Data were analyzed by one-way ANOVA followed by the Bonferroni post-hoc test. Labeled means without a common letter differ (P < 0.05). Analyses were performed and plotted using GraphPad Prism (GraphPad Software, San Diego, CA, USA).
Body Weight and Food Intake
As expected, although different milk treatments provided similar total food intake, CM-treated animals exhibited a significant increase in body weight and body weight gain when compared with control, DM- and HM-treated rats (Table 1).
Serum Metabolites and Inflammatory Parameters
Serum parameters were reported in Figure 1. Triglycerides significantly decreased in the DM-fed animals (Figure 1A), while cholesterol and MCP1 serum levels were not affected by different milk treatments (Figures 1B,D, respectively). TNF-α and IL 1 levels significantly decreased in both serum and tissue of HM- and DM-fed animals in comparison with control and CM-fed rats (Figures 1C,E, respectively). IL 10 level increased in the serum of all treated groups (HM>DM>CM) compared to control (Figure 1F), while IL 10 level increased in the skeletal muscle of DM and HM compared to control and CM group (Figure 1F inset). Leptin concentration was significantly higher in CM-treated animals compared to the other groups; consistently, adiponectin concentration decreased in CM-fed animals, whereas it significantly increased in the DM- and HM-treated rat (Figures 1G,H). Accordingly, the leptin/adiponectin (L/A) ratio significantly increased in CM-treated rats compared to the other two groups (Figure 1I). Glucose levels were significantly lower in HM- and DM-fed rats compared to the other groups, while insulin levels were significantly lower only in HM rats (Figure 2A). Therefore, compared with controls, a marked reduction of HOMA index was observed in the DM and HM groups (HM<DM; Figure 2B). Moreover, HM- and DM-treated rats exhibited a higher tolerance to glucose load than CM-treated and control, (evaluated as “area under the curve” AUC of glucose levels during time); in agreement, the HM- and DM-fed animals showed a significant reduction of insulin release (AUC) after glucose load in comparison with the other groups (HM<DM) (Figures 2C,D). In addition, insulin tolerance test revealed better glucose reduction (AUC HM<DM), following insulin administration, in DM- and HM-fed rats compared with the CM-treated or control groups (Figure 2E).

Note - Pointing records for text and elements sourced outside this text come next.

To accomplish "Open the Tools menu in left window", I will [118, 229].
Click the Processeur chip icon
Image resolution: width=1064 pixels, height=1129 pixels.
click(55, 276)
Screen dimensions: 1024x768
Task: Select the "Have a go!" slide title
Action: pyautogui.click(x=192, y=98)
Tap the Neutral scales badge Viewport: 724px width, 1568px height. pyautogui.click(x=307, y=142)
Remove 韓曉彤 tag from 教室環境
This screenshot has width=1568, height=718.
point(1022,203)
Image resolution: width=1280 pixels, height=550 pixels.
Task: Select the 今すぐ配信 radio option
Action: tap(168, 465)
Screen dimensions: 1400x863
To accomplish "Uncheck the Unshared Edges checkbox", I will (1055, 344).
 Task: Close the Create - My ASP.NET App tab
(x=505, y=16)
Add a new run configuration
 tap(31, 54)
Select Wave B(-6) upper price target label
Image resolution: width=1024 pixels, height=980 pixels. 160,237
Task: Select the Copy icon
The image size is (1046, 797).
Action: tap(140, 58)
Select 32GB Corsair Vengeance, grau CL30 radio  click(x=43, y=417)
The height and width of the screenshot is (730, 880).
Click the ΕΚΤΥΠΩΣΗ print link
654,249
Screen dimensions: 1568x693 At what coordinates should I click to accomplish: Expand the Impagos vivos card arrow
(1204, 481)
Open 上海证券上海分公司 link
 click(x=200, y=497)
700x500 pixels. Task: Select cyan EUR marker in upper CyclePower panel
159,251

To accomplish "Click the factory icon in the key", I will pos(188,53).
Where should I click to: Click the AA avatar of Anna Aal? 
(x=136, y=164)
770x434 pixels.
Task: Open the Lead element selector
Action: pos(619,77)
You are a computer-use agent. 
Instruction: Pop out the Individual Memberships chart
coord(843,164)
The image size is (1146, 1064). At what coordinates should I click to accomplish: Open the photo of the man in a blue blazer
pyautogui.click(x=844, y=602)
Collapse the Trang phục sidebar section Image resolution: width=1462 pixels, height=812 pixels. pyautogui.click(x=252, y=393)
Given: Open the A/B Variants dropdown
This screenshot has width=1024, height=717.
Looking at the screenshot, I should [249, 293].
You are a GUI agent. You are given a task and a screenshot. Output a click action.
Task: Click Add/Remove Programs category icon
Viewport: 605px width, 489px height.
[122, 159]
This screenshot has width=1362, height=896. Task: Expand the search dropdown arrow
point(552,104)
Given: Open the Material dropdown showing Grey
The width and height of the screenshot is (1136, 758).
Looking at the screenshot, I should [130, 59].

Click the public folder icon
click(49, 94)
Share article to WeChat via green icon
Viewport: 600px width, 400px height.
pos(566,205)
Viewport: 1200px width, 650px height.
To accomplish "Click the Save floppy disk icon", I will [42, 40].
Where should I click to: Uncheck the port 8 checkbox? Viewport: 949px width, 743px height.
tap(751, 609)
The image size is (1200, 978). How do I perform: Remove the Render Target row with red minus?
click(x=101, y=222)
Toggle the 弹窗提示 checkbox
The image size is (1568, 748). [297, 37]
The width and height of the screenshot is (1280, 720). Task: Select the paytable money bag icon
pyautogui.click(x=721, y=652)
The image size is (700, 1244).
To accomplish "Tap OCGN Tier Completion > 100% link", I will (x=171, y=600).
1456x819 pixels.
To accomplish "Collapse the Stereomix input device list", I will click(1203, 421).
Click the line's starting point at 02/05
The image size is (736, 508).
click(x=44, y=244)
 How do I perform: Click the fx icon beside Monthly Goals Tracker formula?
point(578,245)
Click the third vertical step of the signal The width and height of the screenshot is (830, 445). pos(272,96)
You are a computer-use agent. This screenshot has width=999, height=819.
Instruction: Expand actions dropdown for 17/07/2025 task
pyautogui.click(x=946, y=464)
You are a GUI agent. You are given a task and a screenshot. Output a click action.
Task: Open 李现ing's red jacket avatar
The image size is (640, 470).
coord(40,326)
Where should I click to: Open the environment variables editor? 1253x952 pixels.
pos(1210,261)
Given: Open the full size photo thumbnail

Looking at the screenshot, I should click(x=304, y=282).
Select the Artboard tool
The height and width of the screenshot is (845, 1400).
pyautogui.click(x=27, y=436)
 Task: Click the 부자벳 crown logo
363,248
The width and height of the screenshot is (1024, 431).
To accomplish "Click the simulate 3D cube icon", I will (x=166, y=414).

Figure 1. Effects of oral administration of human, donkey and cow milk on serum levels of lipids, hormones and inflammatory parameters. The graphs show serum levels of triglycerides (A), cholesterol (B), TNF-α (C), MCP1 (D), Interleukin- 1 (IL 1 E), interleukin-10 (IL 10 F), leptin (G), adiponectin (H), and leptin/adiponectin ratio (I). Insets indicate skeletal muscle levels of TNF-α (C), IL 1 (E), and IL 10 (F). Data are presented as means ± SEM from n = 7 animals/group. Labeled means without a common letter differ (P < 0.05).
Figure 2. Effects of oral administration of human, donkey and cow milk on glucose homeostasis. The graphs show the plasma levels of glucose and insulin (A), the Homa-index (B), the plasma glucose (C), and insulin (D) concentrations at different time points after glucose load, and insulin tolerance test (E). The histograms in (C–E), represent the area under curve (AUC) related to each condition. Data are presented as means ± SEM from n = 7 animals/group. Labeled means without a common letter differ (P < 0.05).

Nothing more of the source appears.